Refleksi Harian Tentang
Kerahiman
Ilahi
365 Hari bersama Santa
Faustina
Refleksi 268 : Merenungkan Kematian
Mungkin
memikirkan kematianmu itu menakutkan. Ini mungkin bukan sesuatu yang sering anda
pertimbangkan. Tetapi merupakan anugerah untuk dapat melihat kematian seseorang
secara langsung dan dengan keyakinan penuh. Dan ini hanya mungkin dilakukan
dengan keyakinan penuh jika hidupmu teratur dan diserahkan sepenuhnya kepada
Tuhan.
Jika
anda dapat dengan jujur melihat ke dalam jiwa anda dan melihat bahwa anda
telah menjadikan kekudusan sebagai tujuan akhir anda, maka anda juga dapat
melihat kematian secara langsung dengan damai dan tenang.
Apa yang perlu ditakutkan dalam kasus itu?
Apa yang perlu ditakuti jika anda telah berurusan dengan dosa dan
penyesalan yang anda miliki?
Tidak ada yang perlu ditakutkan dalam kasus ini. Kematian, bagi jiwa suci, adalah hadiah dan perjalanan yang dinanti-nantikan dengan kegembiraan dan antisipasi (Lihat Buku Harian #1343).
Buku
Harian Santa Faustina
(1343) Hari ketiga.
Dalam meditasi tentang kematian, aku mempersiapkan diri seolah-olah aku sungguh menghadapi kematian. Aku meneliti suara hatiku dan memeriksa segala urusanku seolah-olah sudah mendekati kematian; syukur atas rahmat Allah, semua urusanku terarah kepada tujuan terakhir. Hal ini memenuhi hatiku dengan syukur yang luar biasa kepada Allah, dan aku memutuskan untuk mengabdi Allahku bahkan dengan lebih setia lagi. Hanya satu hal yang perlu: mematikan diriku yang lama dan memulai suatu kehidupan baru.

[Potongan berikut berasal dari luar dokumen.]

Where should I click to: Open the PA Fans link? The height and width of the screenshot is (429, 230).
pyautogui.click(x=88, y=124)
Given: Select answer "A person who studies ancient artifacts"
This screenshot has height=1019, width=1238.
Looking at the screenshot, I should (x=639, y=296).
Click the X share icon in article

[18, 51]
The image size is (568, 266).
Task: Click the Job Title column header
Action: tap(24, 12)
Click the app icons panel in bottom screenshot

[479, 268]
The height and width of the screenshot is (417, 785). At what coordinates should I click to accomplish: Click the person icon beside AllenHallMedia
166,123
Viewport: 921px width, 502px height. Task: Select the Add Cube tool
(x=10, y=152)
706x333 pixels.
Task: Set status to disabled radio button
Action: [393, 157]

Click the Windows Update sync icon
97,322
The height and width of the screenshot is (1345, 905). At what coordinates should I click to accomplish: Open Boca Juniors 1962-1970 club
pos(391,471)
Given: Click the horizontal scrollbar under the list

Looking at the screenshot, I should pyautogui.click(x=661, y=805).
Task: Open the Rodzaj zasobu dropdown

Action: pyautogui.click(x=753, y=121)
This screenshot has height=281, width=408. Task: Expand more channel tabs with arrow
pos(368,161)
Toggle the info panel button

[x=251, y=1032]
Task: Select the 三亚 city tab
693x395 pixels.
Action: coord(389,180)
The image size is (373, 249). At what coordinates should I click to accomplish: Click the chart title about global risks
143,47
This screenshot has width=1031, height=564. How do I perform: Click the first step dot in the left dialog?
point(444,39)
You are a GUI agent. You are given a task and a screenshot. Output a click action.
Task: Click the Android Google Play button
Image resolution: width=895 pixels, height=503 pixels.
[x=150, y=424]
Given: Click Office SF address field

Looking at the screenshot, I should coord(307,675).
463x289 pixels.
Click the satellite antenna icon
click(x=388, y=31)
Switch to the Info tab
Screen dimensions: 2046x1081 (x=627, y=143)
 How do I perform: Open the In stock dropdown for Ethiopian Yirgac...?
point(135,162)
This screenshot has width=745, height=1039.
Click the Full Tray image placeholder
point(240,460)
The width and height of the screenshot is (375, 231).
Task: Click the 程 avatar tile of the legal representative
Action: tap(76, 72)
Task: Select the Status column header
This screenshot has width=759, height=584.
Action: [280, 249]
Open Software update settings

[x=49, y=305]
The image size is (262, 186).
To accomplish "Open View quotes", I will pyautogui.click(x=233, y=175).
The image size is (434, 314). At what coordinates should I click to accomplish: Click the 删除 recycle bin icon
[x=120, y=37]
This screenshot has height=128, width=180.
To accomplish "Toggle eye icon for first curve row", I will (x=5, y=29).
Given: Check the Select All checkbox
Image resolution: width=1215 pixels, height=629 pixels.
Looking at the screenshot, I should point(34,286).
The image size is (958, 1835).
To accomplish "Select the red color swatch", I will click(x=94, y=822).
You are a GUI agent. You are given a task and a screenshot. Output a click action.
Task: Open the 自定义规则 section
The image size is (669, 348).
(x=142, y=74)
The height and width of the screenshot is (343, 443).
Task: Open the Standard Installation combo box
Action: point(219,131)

Pada pagi hari, aku mempersiapkan komuni kudus seolah-olah itu komuni kudus terakhir dalam hidupku, dan sesudah komuni kudus aku membayangkan kematianku sungguh sudah tiba, dan aku mendaras doa-doa dalam sakratulmaut, dan kemudian mendaras De Profundis (kata pembuka Mazmur 130) untuk jiwaku sendiri. AKu membayangkan tubuhku diturunkan ke dalam liang lahat, dan aku berkata kepada jiwaku,
“Lihatlah, apa yang terjadi dengan tubuhmu! Seonggok kotoran penuh dengan belatung! Itulah harta warisanmu.” (BHSF #1343)
Renungan
Cobalah lakukan latihan sederhana hari ini dengan membayangkan ini sebagai hari terakhir anda di Bumi. Mungkin anda langsung memikirkan tentang keluarga atau tugas lain yang perlu anda selesaikan terlebih dahulu untuk mempersiapkannya. Atau mungkin anda diliputi rasa takut karena anda menyadari dosa anda.
Cobalah
untuk mengesampingkan tugas-tugas praktis yang belum selesai dan bahkan mencoba
untuk mengesampingkan kepedulian anda terhadap keluarga dan teman-teman anda. Meskipun
ini adalah perhatian yang baik dan suci, ada gunanya melihat kematian hanya
dalam kaitannya dengan kondisi jiwa anda.
Jika anda meninggal hari ini, apakah anda dapat melihat Hati Tuhan
kita yang penuh belas kasihan dan mengatakan kepada-Nya, dengan jujur, bahwa anda
mati bersama-Nya sebagai cinta terbesar Anda?
Bisakah anda mengatakan kepada-Nya bahwa Kehendak-Nya adalah
tujuan utama anda dalam hidup?
Jika tidak, renungkan hambatan apa pun yang anda lihat dan gunakan meditasi ini untuk melakukan inventarisasi hidup anda secara jujur.
Doa
Tuhan, aku tahu bahwa Surga harus menjadi tujuan dan fokus hidupku. Tolong aku untuk mengarahkan pandanganku kepada-Mu dan semua yang menanti. Bantu aku untuk juga melihat dengan jujur pada kondisi jiwaku dan mengidentifikasi hambatan apa pun di jalan kekudusanku. Aku mencintai-Mu, ya Tuhan, tolonglah aku untuk menjadikan-Mu fokus utama dalam hidupku. Yesus, Engkau andalanku.